Your goal:
From the line containing "Where should I" through the last line of the entries below, transcribe each line exactly, excluding any picture.

Records to use:

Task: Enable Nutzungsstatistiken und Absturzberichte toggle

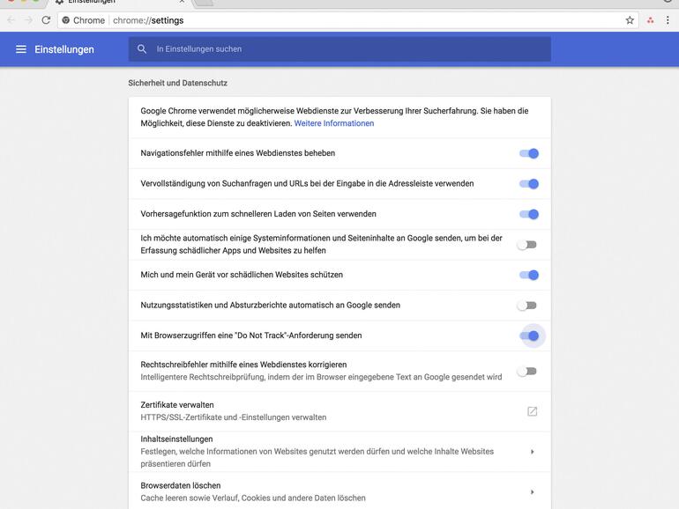Action: pos(527,306)
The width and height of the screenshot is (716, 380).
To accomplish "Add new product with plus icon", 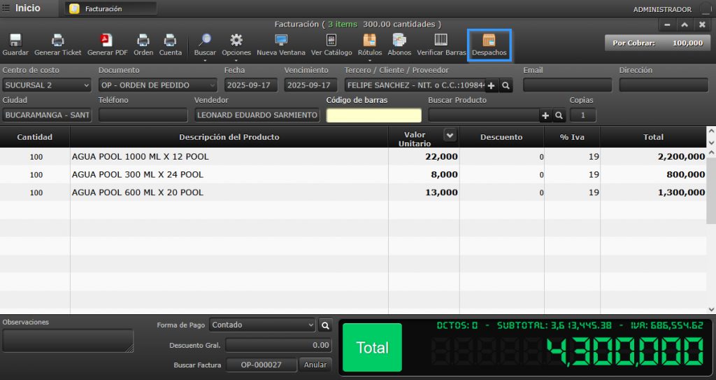I will pyautogui.click(x=545, y=115).
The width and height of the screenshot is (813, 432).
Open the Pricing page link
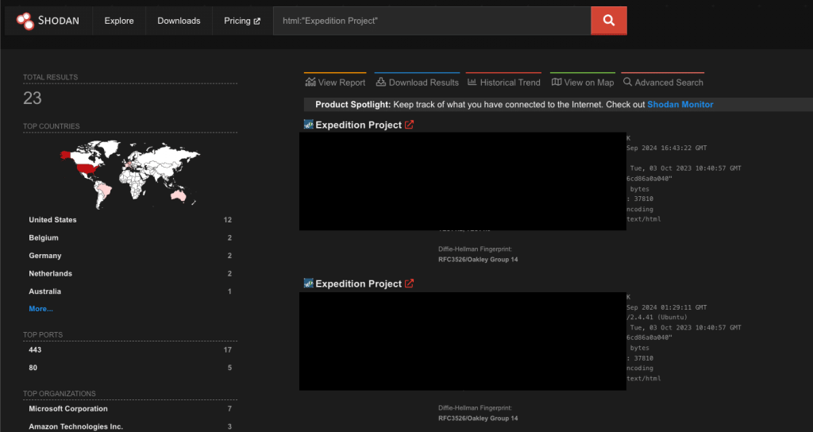click(x=241, y=21)
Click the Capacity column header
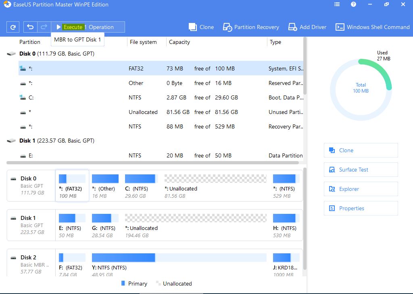The image size is (413, 294). click(x=179, y=42)

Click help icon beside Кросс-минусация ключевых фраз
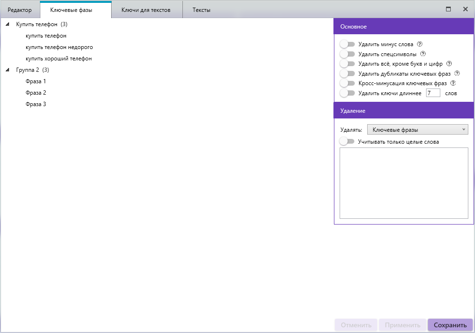[453, 83]
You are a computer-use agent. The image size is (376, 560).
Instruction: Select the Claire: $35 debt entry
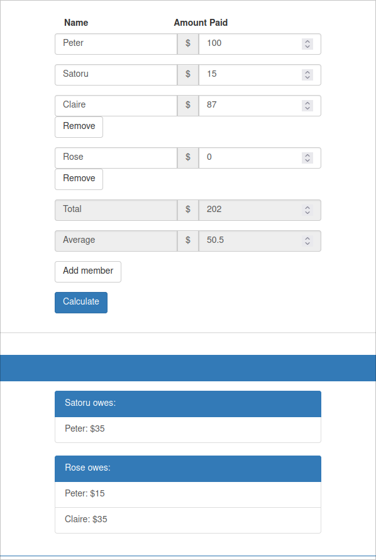[x=188, y=520]
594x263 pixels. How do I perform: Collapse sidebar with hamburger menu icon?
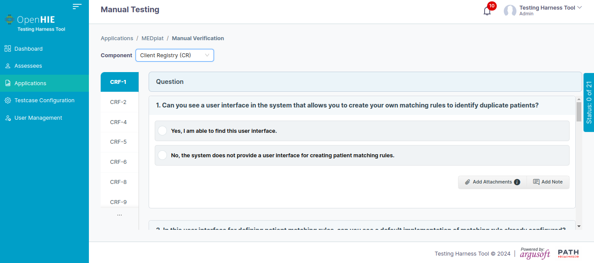[77, 7]
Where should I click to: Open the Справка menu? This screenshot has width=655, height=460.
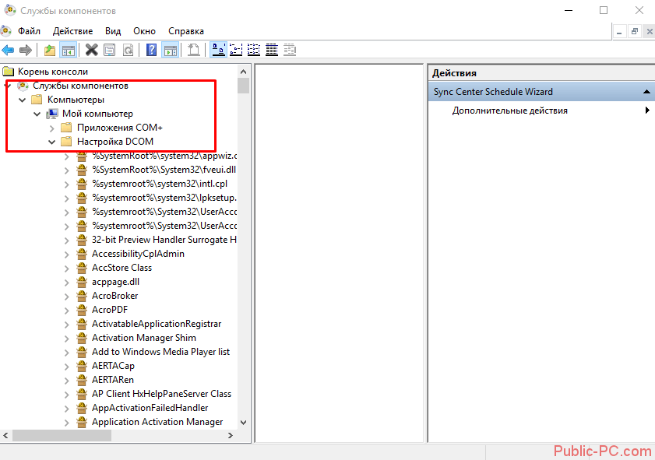pyautogui.click(x=185, y=31)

Answer space:
Where should I click to: Open the Справка menu? This screenshot has width=655, height=460.
pyautogui.click(x=185, y=31)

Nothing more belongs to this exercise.